Please arrange the listing lines as a JSON list of strings, one string per line with blank lines omitted, starting at the line that has "Select the Medicare Only heading" and stopping after the line that has "pyautogui.click(x=1035, y=369)". Leave the pictures out of the answer.

==== DATASET ENTRIES ====

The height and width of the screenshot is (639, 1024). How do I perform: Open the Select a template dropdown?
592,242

====
==== DATASET ENTRIES ====

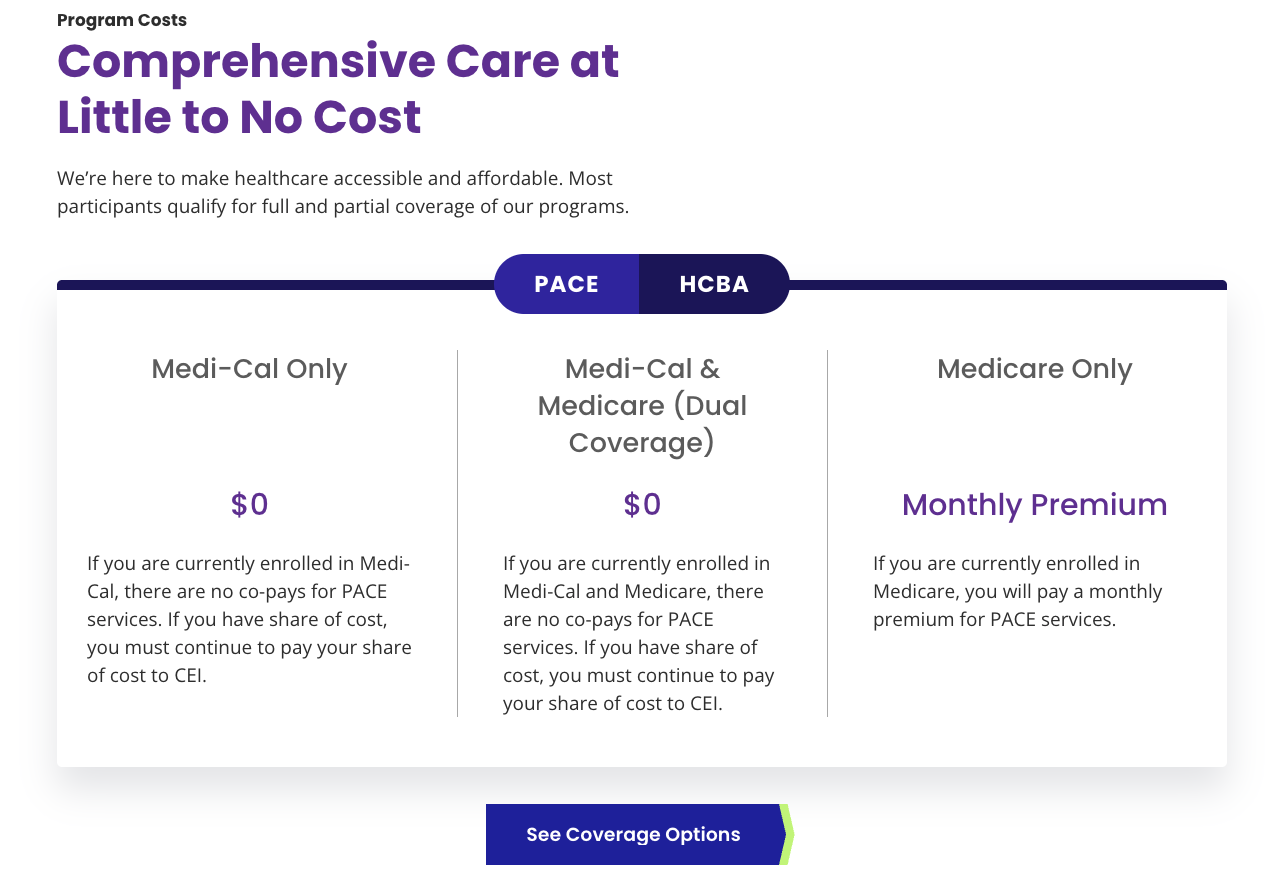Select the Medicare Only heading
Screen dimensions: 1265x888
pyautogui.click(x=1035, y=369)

====

- **RESPONSE**:
[
  "Select the Medicare Only heading",
  "Screen dimensions: 1265x888",
  "pyautogui.click(x=1035, y=369)"
]